El debut de la banda ya daría algunas luces de la originalidad en su sonido. El disco abre con "Uh-Oh, Love Comes to Town", una canción con aires caribeños -marimbas incluidas- donde dejan en evidencia la inquietud por mezclar ritmos; en este caso dicha unión suena forzosa. Por el contrario, "New Feeling" da una buena muestra funk en clave punk, o lo que posteriormente se conocería como new wave. "Tentative Decisions" y "Who Is It?" siguen la misma tónica, mientras que "No Compassion" se inclina a los sonidos de sus compañeros de escena, Television. El punto más alto del disco, que también resultó ser el puntapié de su carrera, es "Psycho Killer"; con el bajo tan punzante como inconfundible de Martina Weymouth, David Byrne se pasea por el monólogo interno de un sicópata. Una composición inevitablemente pegajosa condenada a transformarse en clásico.
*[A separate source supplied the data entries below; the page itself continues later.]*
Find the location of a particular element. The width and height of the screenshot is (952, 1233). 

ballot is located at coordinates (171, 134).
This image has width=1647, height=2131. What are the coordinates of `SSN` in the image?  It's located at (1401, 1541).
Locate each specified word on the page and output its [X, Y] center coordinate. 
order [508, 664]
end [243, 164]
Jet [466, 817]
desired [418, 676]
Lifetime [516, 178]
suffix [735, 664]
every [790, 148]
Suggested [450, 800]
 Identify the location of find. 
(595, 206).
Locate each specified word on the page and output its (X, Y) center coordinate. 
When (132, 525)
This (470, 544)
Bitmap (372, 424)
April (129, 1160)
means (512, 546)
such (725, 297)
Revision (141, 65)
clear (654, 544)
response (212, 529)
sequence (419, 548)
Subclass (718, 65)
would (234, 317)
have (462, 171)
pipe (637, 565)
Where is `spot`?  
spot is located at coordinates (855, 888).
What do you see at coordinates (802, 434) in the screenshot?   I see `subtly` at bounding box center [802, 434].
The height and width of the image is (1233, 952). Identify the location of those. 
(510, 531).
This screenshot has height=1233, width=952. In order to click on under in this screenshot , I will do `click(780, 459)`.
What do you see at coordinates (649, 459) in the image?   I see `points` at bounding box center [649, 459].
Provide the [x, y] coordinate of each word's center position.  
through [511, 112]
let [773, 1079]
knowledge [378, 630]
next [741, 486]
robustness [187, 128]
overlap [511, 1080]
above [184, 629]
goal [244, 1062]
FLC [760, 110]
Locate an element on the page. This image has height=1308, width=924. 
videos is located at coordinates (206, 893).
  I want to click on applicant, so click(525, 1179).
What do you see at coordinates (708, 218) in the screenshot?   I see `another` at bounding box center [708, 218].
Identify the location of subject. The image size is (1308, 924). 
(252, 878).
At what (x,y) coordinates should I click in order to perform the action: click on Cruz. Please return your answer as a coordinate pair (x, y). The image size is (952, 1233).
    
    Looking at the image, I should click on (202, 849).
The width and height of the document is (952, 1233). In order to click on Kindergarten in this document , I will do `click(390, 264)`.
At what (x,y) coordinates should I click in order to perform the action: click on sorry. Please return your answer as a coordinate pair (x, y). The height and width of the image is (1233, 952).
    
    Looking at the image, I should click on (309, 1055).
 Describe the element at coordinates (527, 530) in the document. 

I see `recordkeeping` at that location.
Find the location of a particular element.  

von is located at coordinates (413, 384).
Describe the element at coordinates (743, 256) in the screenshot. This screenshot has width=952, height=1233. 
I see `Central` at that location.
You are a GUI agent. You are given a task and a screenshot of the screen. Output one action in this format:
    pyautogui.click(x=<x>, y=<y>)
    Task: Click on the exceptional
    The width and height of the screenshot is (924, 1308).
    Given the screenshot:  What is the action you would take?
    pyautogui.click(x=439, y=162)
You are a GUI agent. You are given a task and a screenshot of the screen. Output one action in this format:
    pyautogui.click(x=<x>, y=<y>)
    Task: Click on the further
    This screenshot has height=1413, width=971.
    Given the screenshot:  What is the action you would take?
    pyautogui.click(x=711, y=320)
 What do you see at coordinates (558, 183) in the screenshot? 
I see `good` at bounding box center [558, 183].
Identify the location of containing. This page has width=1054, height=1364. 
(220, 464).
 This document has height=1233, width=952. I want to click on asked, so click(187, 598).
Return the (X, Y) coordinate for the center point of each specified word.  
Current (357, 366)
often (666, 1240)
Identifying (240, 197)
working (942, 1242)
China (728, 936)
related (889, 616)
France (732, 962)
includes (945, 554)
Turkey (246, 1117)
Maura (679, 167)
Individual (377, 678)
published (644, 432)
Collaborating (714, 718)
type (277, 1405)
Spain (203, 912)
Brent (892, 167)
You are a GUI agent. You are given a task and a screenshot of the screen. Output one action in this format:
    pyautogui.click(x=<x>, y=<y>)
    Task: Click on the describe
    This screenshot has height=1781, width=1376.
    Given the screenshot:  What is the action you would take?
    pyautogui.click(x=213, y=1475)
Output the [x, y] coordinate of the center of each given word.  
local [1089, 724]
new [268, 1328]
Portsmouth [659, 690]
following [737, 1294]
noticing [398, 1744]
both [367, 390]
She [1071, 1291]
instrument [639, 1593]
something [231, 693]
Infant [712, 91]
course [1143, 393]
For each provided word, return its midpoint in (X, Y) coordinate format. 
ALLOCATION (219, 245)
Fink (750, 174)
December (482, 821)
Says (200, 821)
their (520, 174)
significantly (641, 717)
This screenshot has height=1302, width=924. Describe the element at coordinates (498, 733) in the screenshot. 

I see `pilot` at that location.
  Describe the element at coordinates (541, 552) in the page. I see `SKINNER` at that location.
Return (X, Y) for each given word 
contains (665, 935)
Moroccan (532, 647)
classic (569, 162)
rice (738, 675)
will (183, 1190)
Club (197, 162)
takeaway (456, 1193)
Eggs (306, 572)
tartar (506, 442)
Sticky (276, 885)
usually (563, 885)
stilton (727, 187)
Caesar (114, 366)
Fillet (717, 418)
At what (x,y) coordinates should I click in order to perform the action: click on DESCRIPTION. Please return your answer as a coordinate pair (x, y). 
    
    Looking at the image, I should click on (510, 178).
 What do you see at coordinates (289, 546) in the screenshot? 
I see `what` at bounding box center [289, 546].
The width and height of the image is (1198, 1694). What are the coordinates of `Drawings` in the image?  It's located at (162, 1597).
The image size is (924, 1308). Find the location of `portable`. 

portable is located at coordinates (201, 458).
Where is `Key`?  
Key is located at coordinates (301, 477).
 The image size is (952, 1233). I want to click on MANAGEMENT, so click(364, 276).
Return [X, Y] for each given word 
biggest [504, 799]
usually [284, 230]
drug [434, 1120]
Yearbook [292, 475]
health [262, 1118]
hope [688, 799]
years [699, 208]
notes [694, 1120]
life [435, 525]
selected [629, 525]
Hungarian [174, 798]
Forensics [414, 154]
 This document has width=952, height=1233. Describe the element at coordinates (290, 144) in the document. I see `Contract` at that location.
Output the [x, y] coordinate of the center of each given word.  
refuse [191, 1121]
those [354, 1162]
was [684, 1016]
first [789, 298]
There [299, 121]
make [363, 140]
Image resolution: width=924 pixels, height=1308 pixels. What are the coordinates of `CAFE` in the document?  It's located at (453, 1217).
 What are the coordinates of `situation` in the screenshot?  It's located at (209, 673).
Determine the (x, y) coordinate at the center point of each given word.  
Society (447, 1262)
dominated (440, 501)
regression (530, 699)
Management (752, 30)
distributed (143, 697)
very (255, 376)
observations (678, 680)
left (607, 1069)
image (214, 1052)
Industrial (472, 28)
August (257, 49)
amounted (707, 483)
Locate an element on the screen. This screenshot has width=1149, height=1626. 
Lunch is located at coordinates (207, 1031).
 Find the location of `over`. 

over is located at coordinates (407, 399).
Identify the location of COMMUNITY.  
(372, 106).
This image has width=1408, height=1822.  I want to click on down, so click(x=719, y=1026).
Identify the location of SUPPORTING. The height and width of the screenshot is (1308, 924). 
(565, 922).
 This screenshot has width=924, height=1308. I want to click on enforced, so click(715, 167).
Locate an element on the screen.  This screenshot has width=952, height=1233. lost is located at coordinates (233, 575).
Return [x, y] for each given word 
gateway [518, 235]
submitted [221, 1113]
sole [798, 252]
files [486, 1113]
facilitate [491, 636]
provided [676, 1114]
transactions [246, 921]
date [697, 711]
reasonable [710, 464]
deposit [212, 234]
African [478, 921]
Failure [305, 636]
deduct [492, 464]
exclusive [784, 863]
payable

77 es el primer escalón de un trabajo que irá creciendo en cada registro, alcanzando su punto más alto con Remain in Light. En el caso de este debut, Talking Heads propone una fórmula donde reinterpretan el groove de las guitarras de funk, dándole un estilo más seco y aportando en definir las nuevas sonoridades que se forjaban en la sesiones del CBGB. Con todo derecho se les puede considerar la piedra angular del dance punk.